06:07 – Je pense qu'on peut toujours discuter avec des gens
06:09 qui sont accessibles aux arguments et à la contradiction,
06:12 là le problème se pose c'est lorsqu'on a affaire à des gens
06:15 qui sont fanatiques de leur propre cause, qui sont dans l'obstination,
06:19 y compris lorsqu'on leur oppose, si vous voulez,
06:23 des arguments montrant que ce qu'ils disent est faux.
06:26 Là il n'y a pas grand chose à faire, malheureusement,
06:28 on ne peut être que dans la prévention, c'est-à-dire empêcher
06:30 que les gens qui pourraient être séduits par cela,
06:32 et c'est normal d'être séduit par cela,
06:34 ne basculent dans cette forme de pensée
06:37 qui est appartiellée avec l'extrémisme politique quand même.
06:40 – Alors justement cette prévention, vous parliez tout à l'heure des jeunes
06:42 qui s'informent énormément sur les réseaux sociaux, qu'est-ce qu'on fait ?
06:44 Est-ce qu'il faut réguler les réseaux sociaux ?
06:46 Est-ce qu'il faut interdire la parole à certains ?
06:48 – Il ne faut pas interdire la parole si vous voulez, il faut effectivement réguler,
06:51 c'est-à-dire qu'il n'y a aucune raison pour que nos lois votées démocratiquement
06:55 ne s'appliquent pas dans l'univers numérique, voilà, tout simplement.

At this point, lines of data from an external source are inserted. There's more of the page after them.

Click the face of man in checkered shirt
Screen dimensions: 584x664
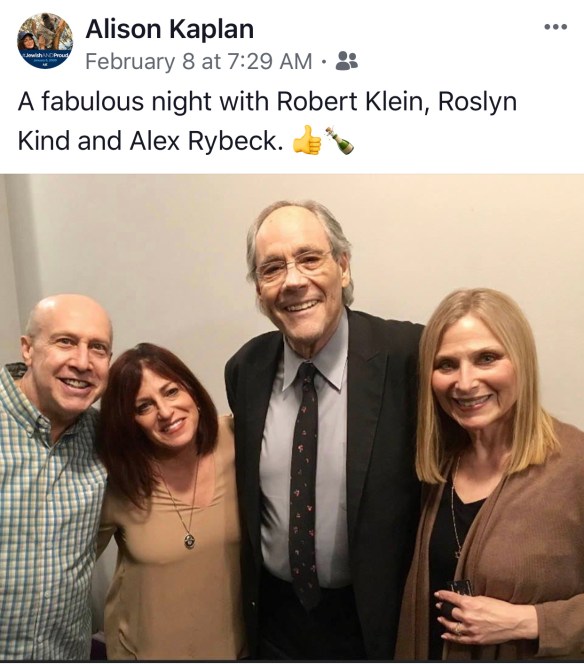pos(69,362)
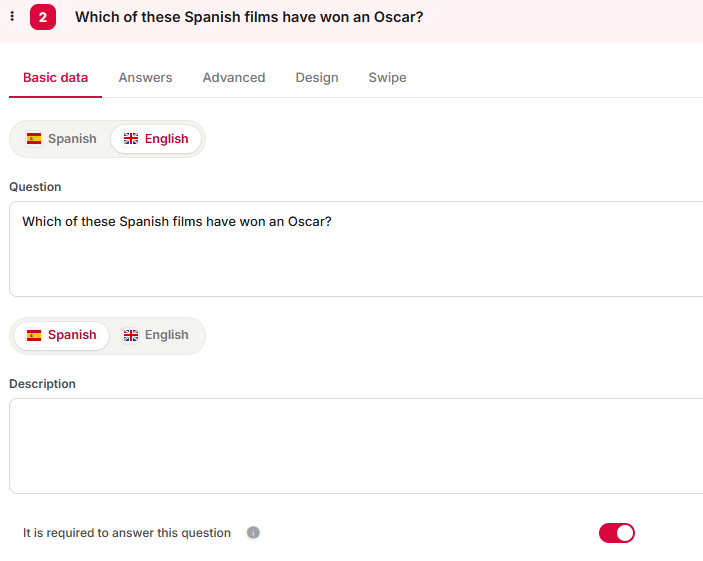
Task: Select English in the question language switcher
Action: click(x=156, y=139)
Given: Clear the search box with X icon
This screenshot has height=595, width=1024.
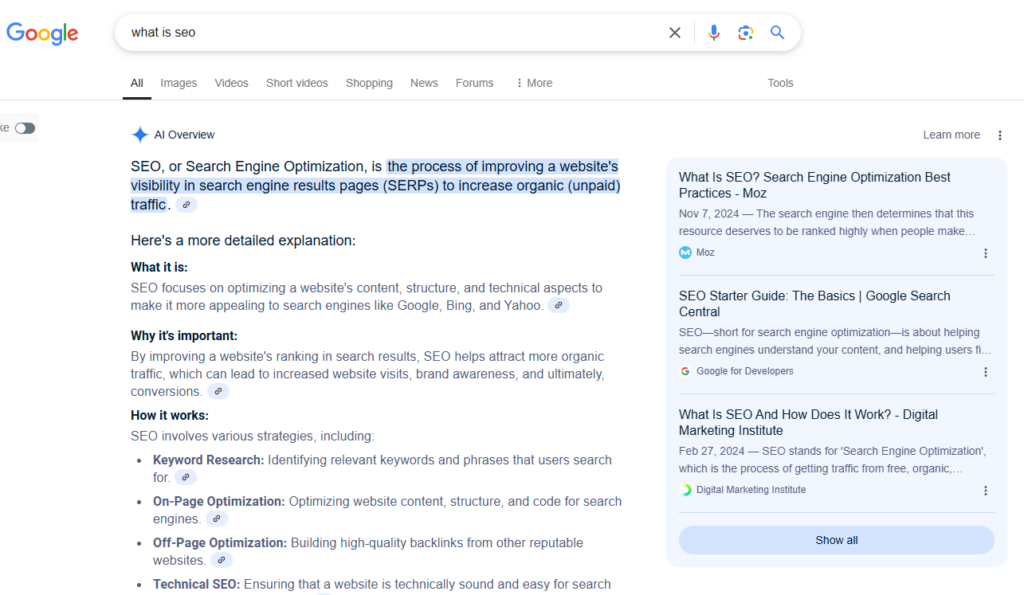Looking at the screenshot, I should click(x=675, y=33).
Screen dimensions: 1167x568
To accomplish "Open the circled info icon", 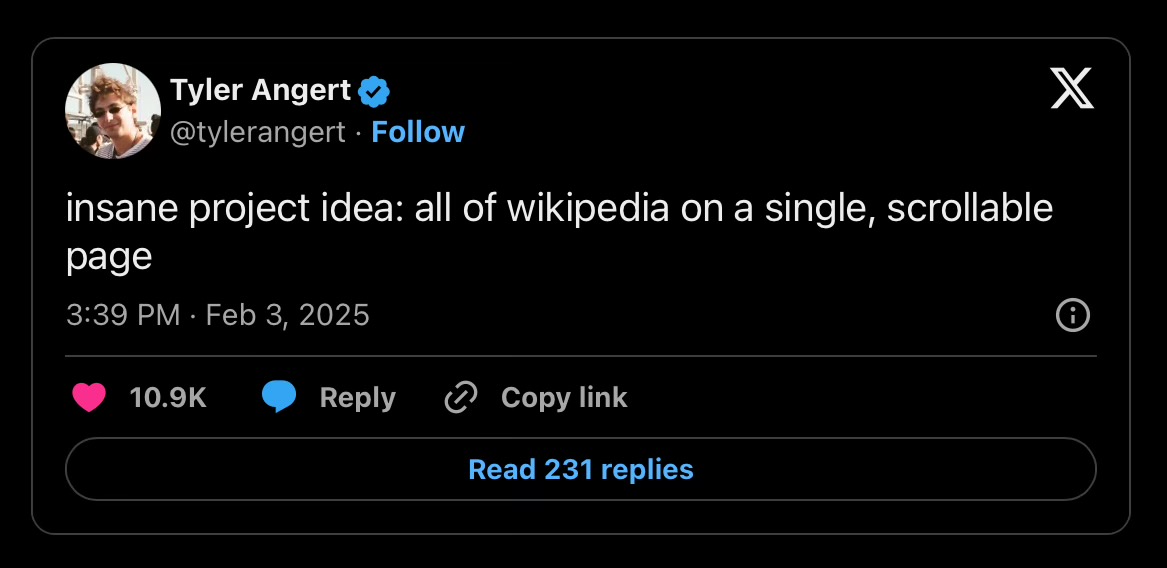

06:58 Donc oui, il faut réguler, s'il le faut, tordre le poignet aux GAFAM,
07:03 c'est-à-dire les grandes plateformes de réseaux sociaux,
07:06 prestataires de services de réseaux sociaux,
07:09 et leur dire qu'ici en France ou en Europe, c'est la loi commune qui s'applique.
07:13 – Et appliquer les règles, très bien.
07:14 Merci beaucoup Rudy Ressette d'être venu nous voir,
07:16 je rappelle le nom de votre livre "Au cœur du complot"
07:19 complot publié chez Grasset. Merci à vous.